Au son d’une musique aérienne, la caméra, fée légère, flotte par-dessus les immeubles d’Aulnay-sous-bois, dont les lumières percent la nuit de notes colorées. Quelques voix adolescentes nous parviennent, quasi-murmurantes, tandis que la fée se rapproche doucement d’une fenêtre et pénètre dans un appartement, où un jeune homme est occupé à des travaux de couture. Il est bien tard pour travailler, et d’autres jeunes gens, à cette heure, contemplent la lune, alimentent leur compte Facebook ou, du fond de leur lit, se perdent dans leurs pensées. Pensées diverses, puisque, tandis qu’une jeune fille imagine la mer, une autre garde les yeux fixés vers le plafond, guettant on ne sait quelle menace : peut-être ce plan d’une chouette fondant vers l’objectif est-il sa vision cauchemardesque. Quand des dissonances surviennent, l’on se souvient de ce que l’une des voix nous racontait : les personnes d’origine française ont déserté la ville après l’arrivée des Noirs et des Arabes. La fée-caméra, comme si elle était elle-même menacée par l’oiseau de proie, ressort de l’appartement pour s’élever et nous dévoiler, tandis que nous parviennent des cris et des bruits de sirène, la présence pas si lointaine de Paris et de sa tour Eiffel, en marge de laquelle s’inscrit en lettres roses le titre du film.

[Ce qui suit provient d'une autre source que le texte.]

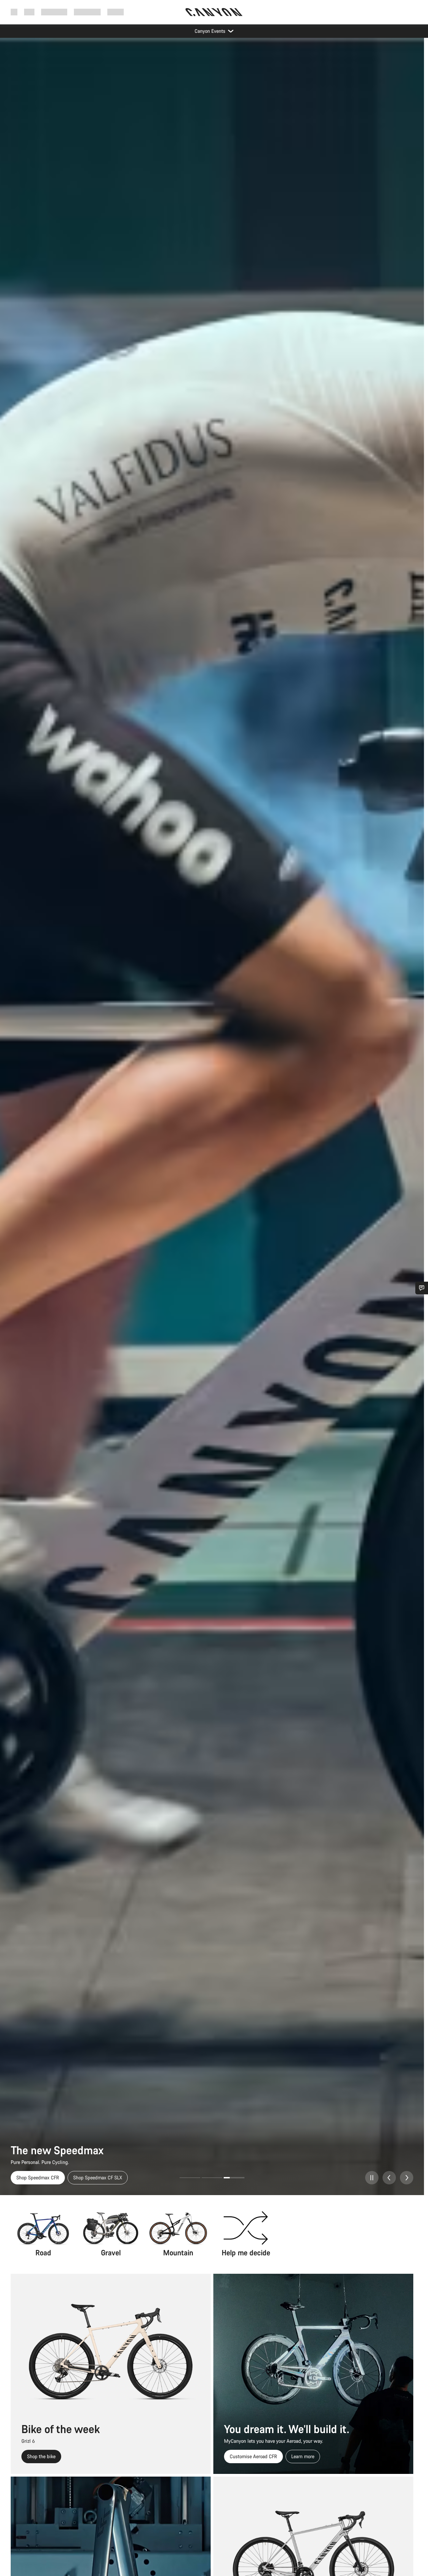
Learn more (302, 2456)
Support (115, 12)
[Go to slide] (212, 2177)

La tension qui est au cœur du projet d’Olivier Babinet est sensible dès cette séquence d’ouverture : d’un côté le désir de magnifier la cité, l’omniprésence des couleurs et la beauté des jeunes habitants, et de l’autre celui de témoigner d’une réalité, la séparation géographique des carnations et une violence qui s’élève dans la nuit. Mais, si cette tension semble identifiée dès le début, le dispositif global, qui consiste principalement à articuler les paroles d’onze collégiens à des séquences montrant leur cadre de vie ou mettant directement en scène leurs expériences ou rêves, tend peu à peu à la désamorcer en s’orientant principalement vers la production d’une image positive. De fait, le premier réflexe en sortant de la salle est de louer un film qui, loin des clichés véhiculés par les médias, porte « enfin » un regard positif sur la cité et ses jeunes. Swagger se démarque sans doute de pas mal de reportages télévisés mais c’est cependant dans sa manière même de s’en démarquer que sa réussite peut être questionnée. Alors qu’il met en jeu toute une série de frontières, il ne se rend agréable qu’en tirant son sujet et ses spectateurs dans la direction la plus familière. La cité elle-même est un entre-deux pour ses jeunes habitants, lieu écartelé entre le bled devenu synonyme de passé ou d’échec et Paris ou d’autres endroits vers lesquels se tournent leurs rêves de réussite et d’avenir.
Les uns et les autres
Swagger n’est peut-être jamais aussi dérangeant que lorsqu’il fait émerger l’absence de toute mixité : la plupart des protagonistes déclarent qu’ils n’ont presque jamais rencontré de « français de souche », ceux-ci se trouvant plutôt dans la capitale. Mais ceci induit une réciproque, et l’intérêt du projet tient à ce qu’il propose une médiation entre des parties de la population qui ont peu de chance de se côtoyer dans la réalité : il se situe à la frontière entre les « uns » et les « autres » et donne l’occasion à chacun de modifier l’image qu’il a de l’autre, ou de voir sa propre image réfléchie dans la parole de l’autre. Les propos de Régis, pour qui les français blancs sont des « personnes normales », ou ceux d’Astan pour qui les Africains ne sont pas « mentalement » pareils que les Français, produisent des effets d’inversion à la fois amusants et terribles. Dans l’ensemble, les déclarations tournant autour des liens qui unissent les jeunes à leur pays dessinent une zone nuancée où chacun compose avec son désir d’appartenance et son histoire. Les multiples plans de visages et les quelques regards-caméras qui parsèment le montage témoignent bien du souci de produire une rencontre, souci éminemment politique puisqu’il s’agit de rien moins que de faire du commun à partir de la différence.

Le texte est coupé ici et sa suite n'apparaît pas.